* CONSEGNA 1 *
Rispondi a queste domande sul testo sulla riforma della cittadinanza:
(a) Quali grandi città svizzere vengono citate?
(b) Quale legge del 2002 ha reso più restrittiva la normativa del 1992?
(c) Quanti anni di residenza legale deve attendere chi arriva in Italia da piccolo?
* CONSEGNA 2 *
Prosegui il testo sulla riforma della cittadinanza a partire dalla sua ultima frase.

* BRANO FORNITO *
----

In Svizzera, l’adesione è stata ampia: il Comitato ha già dato vita a decine di iniziative su tutto il territorio, dai piccoli centri alle grandi città come Ginevra e Zurigo, coinvolgendo attivisti, lavoratori, studenti e comunità locali. Oltre ai quesiti ufficiali, questa mobilitazione riporta in primo piano anche una battaglia che ci accompagna da troppo tempo: quella per una cittadinanza più giusta e inclusiva. Un quinto SÌ che risuona forte nei volti e nelle storie di chi è nato e cresciuto in Italia senza essere riconosciuto come cittadino.

La cittadinanza italiana continua a essere regolata da una legge del 1992, rafforzata in senso restrittivo dalla Bossi-Fini del 2002. Si fonda sul principio dello ius sanguinis e non riconosce pienamente chi è cresciuto nel nostro Paese, ha studiato, lavorato, costruito la propria vita in Italia. Chi nasce in Italia da genitori stranieri può chiedere la cittadinanza solo al compimento dei 18 anni, dimostrando residenza legale e continuativa fin dalla nascita, e deve farlo entro un solo anno. Un ritardo, un vuoto nei documenti, una difficoltà familiare, possono annullare tutto.

È una norma pensata per escludere, non per includere. Anche chi arriva da piccolo deve attendere almeno 10 anni di residenza legale, dimostrare reddito sufficiente, assenza di condanne penali, conoscenza linguistica, e integrazione sociale. Non si tratta, quindi, di “regalare” la cittadinanza: si tratta di rimuovere discriminazioni strutturali e riconoscere realtà già pienamente italiane nella pratica.

La riforma della cittadinanza è stata rinviata troppe volte. Anche le forze progressiste, per anni, hanno evitato lo scontro, temendo il costo elettorale. Ma oggi, di fronte a un governo che restringe spazi di libertà e smonta diritti conquistati con decenni di lotte, non è più tempo di rinunce. È il momento di rilanciare una battaglia democratica, e di farlo insieme. Come italiani all’estero, conosciamo bene cosa significa vivere il legame con il Paese da una posizione laterale, ma sappiamo anche che il nostro voto pesa, e può essere decisivo: nei referendum passati ha inciso sui quorum, ha orientato l’esito.

Per questo diciamo cinque volte SÌ. Quattro volte nelle urne. E una volta in più, per chi ancora oggi vive e lavora in Italia senza essere riconosciuto.

----

* ESTRATTI DI DATI *
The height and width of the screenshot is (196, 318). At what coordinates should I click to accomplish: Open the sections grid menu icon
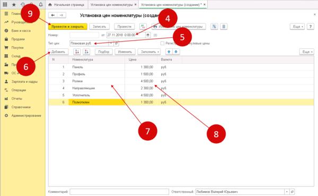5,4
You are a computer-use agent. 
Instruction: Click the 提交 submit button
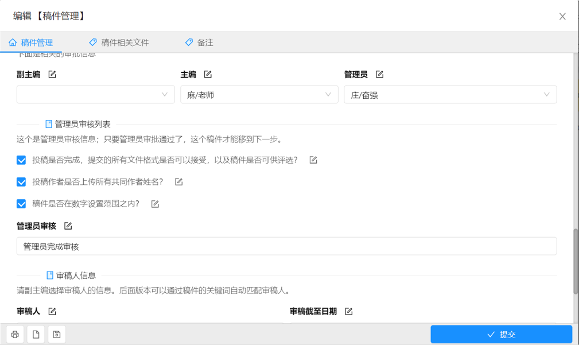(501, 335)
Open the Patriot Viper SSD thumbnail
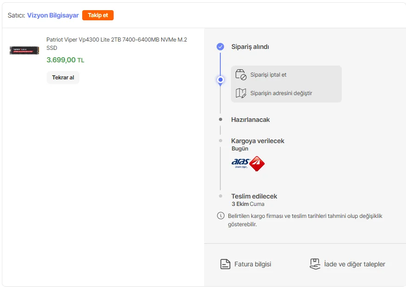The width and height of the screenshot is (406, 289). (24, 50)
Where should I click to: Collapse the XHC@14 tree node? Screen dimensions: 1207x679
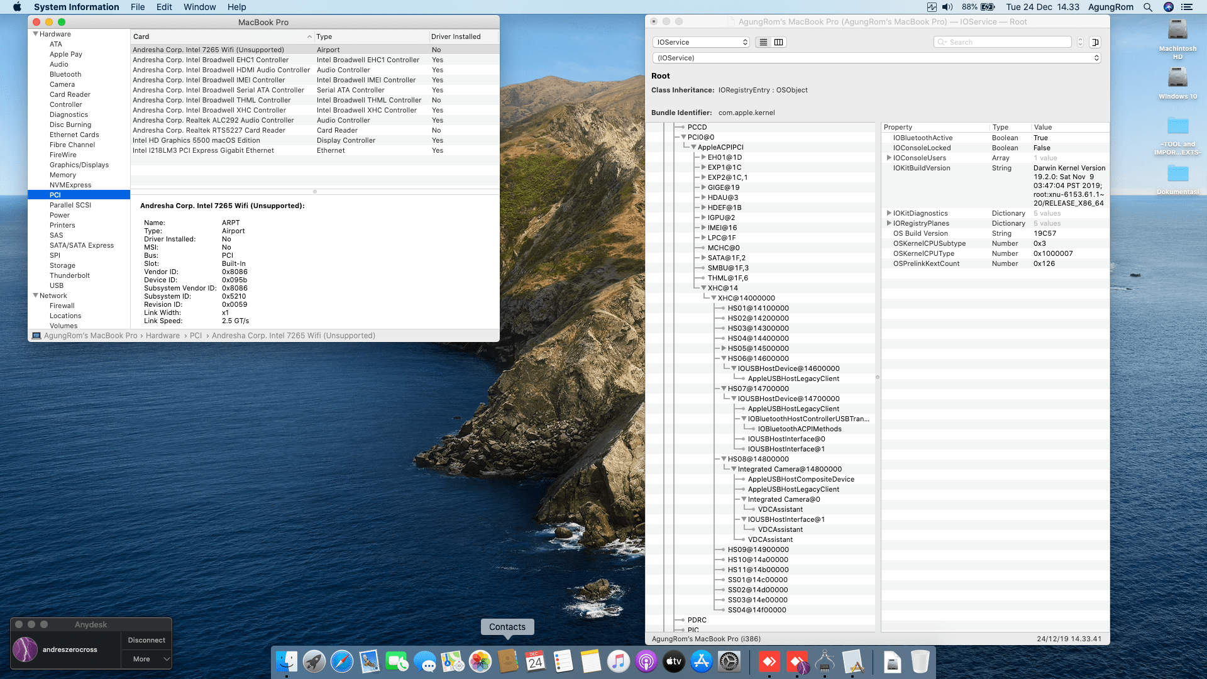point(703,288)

----

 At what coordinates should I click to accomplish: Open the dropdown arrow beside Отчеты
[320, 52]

----

* RISPOSTA 1 *
(a) Ginevra e Zurigo.
(b) La Bossi-Fini.
(c) Almeno 10 anni.

* RISPOSTA 2 *
Cinque SÌ, ricordando il 25 aprile

Mentre ci avviciniamo al voto dell’8 e 9 giugno, una ricorrenza ci ricorda con forza dove affondano le radici della nostra democrazia: il 25 aprile, l’ottantesimo dalla Liberazione dal nazifascismo. Non è una data qualsiasi. È il giorno in cui l’Italia ha scelto di voltare pagina, costruendo una Repubblica fondata sul lavoro, sull’uguaglianza, sulla partecipazione. Quelle pagine non sono solo da celebrare: sono da difendere ogni giorno, anche con il voto.

La Resistenza non è stata solo un atto militare, ma una presa di posizione collettiva contro la negazione dei diritti e della dignità. Oggi, quando i diritti sociali vengono erosi, quando la cittadinanza è concessa con il contagocce, quando la rappresentanza viene svuotata, tocca a noi scegliere da che parte stare. Anche questo è antifascismo: rifiutare l’indifferenza, rispondere con partecipazione. Il futuro di un Paese si misura anche dalla sua capacità di riconoscere chi lo abita. Dalla sua disponibilità a includere, a dare voce, a costruire cittadinanza. Non basta più “essere nati in Italia”. Serve una nuova idea di appartenenza, che tenga insieme diritti, partecipazione e dignità. Dall’estero, da chi ha scelto o dovuto lasciare il Paese, può partire una spinta nuova, lucida e forte.

Votiamo SÌ. Per il lavoro. Per la dignità. Per la cittadinanza. Per la giustizia. Per la democrazia.

Perché anche questo è essere italiani: non solo nel passaporto o nei documenti, ma nella volontà di contribuire alle battaglie civili e democratiche del Paese a cui sentiamo ancora di appartenere. Partecipare, votare, difendere i diritti: è così che si esercita, giorno dopo giorno, un’italianità consapevole e responsabile.

Da fuori, ma non da lontano.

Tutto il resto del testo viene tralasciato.